In these proceedings for interim injunctive relief, Windows submitted that although, as far as it was aware, Roofline had not yet traded, it could be inferred that Roofline intended at least to trade where ANGLIAN was included in its trading name, passing itself off as being associated with Windows and thus infringing its registered trade marks.

Judge Hacon granted the relief sought:

* The application stood to be determined under the usual American Cyanamid principles relating to the grant of interim injunctive relief on the balance of convenience, bearing in mind whether either party might suffer irremediable harm ane having first ascertained that there is an arguable case.

* On these facts Windows had an arguable case that there was no serious doubt that. if Roofline were trading under a name which included ANGLIAN, there was a likelihood of misrepresentation and confusion leading to passing off and trade mark infringement.

* In relation to irreparable harm, Windows relied on potential damage to its reputation: Windows was not in control of Roofline's services which Windows characterised as a "cowboy company" and there was no evidence in relation to Roofline's financial standing  which meant that. if Windows were to succeed at trial, there might be no funds available to compensate it for damages incurred between the hearing of this interim relief application and trial.
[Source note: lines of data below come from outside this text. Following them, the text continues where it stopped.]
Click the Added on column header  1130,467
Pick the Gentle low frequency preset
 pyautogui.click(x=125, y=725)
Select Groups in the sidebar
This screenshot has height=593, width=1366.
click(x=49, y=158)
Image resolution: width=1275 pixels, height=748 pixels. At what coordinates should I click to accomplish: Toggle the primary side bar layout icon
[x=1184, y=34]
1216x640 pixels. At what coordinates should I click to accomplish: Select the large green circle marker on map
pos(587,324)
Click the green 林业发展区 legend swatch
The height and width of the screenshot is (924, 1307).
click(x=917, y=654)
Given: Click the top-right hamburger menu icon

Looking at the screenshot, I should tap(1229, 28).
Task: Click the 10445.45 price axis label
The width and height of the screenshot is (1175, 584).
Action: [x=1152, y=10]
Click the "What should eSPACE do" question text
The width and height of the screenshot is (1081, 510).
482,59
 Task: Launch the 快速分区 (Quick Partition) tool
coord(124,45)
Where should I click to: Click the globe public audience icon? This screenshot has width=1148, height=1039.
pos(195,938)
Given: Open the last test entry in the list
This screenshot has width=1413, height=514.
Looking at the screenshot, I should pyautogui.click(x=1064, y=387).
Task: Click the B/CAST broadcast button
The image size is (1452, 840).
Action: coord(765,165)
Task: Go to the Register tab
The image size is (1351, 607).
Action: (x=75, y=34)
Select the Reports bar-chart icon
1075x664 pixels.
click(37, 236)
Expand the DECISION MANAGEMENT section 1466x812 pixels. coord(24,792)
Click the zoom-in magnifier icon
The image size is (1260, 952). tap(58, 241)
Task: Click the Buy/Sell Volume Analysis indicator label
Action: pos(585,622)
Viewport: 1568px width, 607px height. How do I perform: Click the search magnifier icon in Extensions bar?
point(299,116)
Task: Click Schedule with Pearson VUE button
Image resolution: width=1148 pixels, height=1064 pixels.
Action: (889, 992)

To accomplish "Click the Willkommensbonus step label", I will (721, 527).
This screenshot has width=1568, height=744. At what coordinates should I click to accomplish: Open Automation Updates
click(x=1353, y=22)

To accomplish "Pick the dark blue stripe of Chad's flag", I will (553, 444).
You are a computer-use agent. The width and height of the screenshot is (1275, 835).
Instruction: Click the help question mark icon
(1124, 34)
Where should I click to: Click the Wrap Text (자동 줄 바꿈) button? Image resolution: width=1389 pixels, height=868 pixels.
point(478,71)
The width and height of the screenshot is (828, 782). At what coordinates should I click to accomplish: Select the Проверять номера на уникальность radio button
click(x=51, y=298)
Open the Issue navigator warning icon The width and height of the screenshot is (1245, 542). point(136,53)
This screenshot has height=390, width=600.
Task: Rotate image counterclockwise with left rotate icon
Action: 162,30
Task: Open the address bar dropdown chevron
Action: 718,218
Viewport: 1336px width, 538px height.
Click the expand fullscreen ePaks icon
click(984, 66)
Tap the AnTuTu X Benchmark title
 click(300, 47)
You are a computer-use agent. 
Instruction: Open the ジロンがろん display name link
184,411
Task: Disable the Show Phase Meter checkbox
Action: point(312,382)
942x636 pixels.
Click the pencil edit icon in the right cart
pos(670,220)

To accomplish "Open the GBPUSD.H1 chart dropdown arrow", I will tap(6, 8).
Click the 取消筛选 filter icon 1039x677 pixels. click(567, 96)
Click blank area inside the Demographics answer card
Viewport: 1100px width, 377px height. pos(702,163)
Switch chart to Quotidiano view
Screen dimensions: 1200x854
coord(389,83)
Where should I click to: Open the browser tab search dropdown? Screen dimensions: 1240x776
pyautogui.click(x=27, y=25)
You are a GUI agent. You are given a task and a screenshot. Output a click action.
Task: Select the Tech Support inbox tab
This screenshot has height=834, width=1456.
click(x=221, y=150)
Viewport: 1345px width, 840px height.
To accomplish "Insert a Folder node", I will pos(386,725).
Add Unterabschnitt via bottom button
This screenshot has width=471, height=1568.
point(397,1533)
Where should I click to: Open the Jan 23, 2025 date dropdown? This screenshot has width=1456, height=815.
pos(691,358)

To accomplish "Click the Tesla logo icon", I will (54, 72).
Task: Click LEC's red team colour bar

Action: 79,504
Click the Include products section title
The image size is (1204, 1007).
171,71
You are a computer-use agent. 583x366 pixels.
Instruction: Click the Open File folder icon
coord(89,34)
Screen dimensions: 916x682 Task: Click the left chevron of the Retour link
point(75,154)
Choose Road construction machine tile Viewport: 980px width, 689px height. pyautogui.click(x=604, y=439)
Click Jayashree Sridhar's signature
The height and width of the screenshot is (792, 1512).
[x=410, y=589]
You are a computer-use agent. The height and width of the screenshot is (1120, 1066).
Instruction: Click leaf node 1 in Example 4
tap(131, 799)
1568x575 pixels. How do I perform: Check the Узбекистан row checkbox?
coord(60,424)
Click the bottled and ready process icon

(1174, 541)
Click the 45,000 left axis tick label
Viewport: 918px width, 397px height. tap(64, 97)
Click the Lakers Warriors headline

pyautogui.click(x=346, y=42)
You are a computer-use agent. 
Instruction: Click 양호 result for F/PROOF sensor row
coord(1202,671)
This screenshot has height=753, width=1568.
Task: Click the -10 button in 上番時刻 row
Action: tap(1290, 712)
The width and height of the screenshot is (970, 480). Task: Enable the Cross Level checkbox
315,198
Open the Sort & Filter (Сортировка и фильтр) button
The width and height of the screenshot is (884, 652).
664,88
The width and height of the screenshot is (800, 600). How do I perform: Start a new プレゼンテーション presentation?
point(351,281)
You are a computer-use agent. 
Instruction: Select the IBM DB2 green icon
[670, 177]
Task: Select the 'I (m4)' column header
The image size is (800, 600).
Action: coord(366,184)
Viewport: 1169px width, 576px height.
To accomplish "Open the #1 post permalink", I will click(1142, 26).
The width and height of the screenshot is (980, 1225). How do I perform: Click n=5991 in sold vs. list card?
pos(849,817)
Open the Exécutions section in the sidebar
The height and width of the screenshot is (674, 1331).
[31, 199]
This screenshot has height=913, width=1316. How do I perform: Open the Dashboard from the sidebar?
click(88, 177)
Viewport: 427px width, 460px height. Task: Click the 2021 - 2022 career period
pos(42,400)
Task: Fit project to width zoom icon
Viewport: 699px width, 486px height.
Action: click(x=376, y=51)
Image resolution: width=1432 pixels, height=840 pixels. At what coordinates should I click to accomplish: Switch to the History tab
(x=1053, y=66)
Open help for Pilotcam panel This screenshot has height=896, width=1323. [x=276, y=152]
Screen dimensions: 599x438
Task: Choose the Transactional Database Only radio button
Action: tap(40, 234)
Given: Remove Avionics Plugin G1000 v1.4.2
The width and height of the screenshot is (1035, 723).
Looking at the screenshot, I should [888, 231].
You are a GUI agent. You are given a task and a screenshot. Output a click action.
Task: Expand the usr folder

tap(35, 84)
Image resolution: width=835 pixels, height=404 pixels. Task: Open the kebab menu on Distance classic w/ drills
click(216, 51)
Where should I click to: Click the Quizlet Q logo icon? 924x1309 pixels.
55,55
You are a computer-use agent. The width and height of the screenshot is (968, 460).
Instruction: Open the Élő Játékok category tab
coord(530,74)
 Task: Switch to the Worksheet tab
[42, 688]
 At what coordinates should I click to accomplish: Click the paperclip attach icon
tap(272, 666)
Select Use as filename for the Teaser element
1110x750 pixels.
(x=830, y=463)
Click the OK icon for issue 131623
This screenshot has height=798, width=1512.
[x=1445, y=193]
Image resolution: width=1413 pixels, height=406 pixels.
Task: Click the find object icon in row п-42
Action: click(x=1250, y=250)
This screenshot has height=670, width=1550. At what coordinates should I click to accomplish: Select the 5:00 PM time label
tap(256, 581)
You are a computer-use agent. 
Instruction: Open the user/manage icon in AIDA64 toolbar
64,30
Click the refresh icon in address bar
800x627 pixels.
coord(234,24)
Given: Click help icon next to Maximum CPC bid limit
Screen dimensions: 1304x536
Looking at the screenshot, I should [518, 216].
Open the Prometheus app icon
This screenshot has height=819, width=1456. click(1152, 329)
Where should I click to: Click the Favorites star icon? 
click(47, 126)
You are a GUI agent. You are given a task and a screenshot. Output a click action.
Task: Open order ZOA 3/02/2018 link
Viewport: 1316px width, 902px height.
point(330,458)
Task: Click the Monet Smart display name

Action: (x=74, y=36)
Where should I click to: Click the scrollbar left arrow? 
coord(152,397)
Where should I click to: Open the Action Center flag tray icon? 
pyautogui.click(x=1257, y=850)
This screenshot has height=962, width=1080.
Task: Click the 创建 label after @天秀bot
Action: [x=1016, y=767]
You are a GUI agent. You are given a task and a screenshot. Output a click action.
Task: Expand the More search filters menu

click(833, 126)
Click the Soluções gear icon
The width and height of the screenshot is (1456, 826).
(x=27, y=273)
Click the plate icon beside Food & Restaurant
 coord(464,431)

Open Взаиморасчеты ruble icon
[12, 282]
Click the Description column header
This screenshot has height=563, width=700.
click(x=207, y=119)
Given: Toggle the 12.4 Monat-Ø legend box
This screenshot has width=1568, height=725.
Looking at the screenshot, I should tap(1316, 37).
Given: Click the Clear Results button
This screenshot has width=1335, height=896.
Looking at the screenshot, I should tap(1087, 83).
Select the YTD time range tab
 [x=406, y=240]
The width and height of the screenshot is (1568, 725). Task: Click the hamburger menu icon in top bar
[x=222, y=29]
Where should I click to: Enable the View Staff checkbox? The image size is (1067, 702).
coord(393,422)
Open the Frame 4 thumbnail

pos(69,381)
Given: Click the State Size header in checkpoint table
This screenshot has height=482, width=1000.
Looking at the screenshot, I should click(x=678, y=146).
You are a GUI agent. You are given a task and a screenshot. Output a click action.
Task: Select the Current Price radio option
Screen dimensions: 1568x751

* In contrast, Windows' own undertaking was given where it was in good financial health.

Cat and roofline
* Since Roofline had neither made submissions nor filed evidence, the balance of irreparable harm favoured the grant of an injunction. In similar cases, businesses that had just begun trading usually argued that the grant of an interim injunction restraining the use of a trading name in effect decided the entire proceedings where it was impracticable to return to using the trading name, if it were to succeed at trial. In such cases, more than usual attention had to be given to an applicant's case.

* In this specific instance Windows had a very strong case in relation to goodwill, since the likelihood of misrepresentation and confusion arising from trade mark infringement through the use of ANGLIAN was strong. The balance of justice favoured the grant of an injunction.

At different times, interim injunctions have been easier and more difficult to obtain, creating an aura of uncertainty about the application of American Cyanamid -- the fortunes of which have also waxed and waned. In general, though, it seems that the application of its principles has been surprisingly consistent: what changes is the circumstances -- and therefore the result of the application of the court's discretion.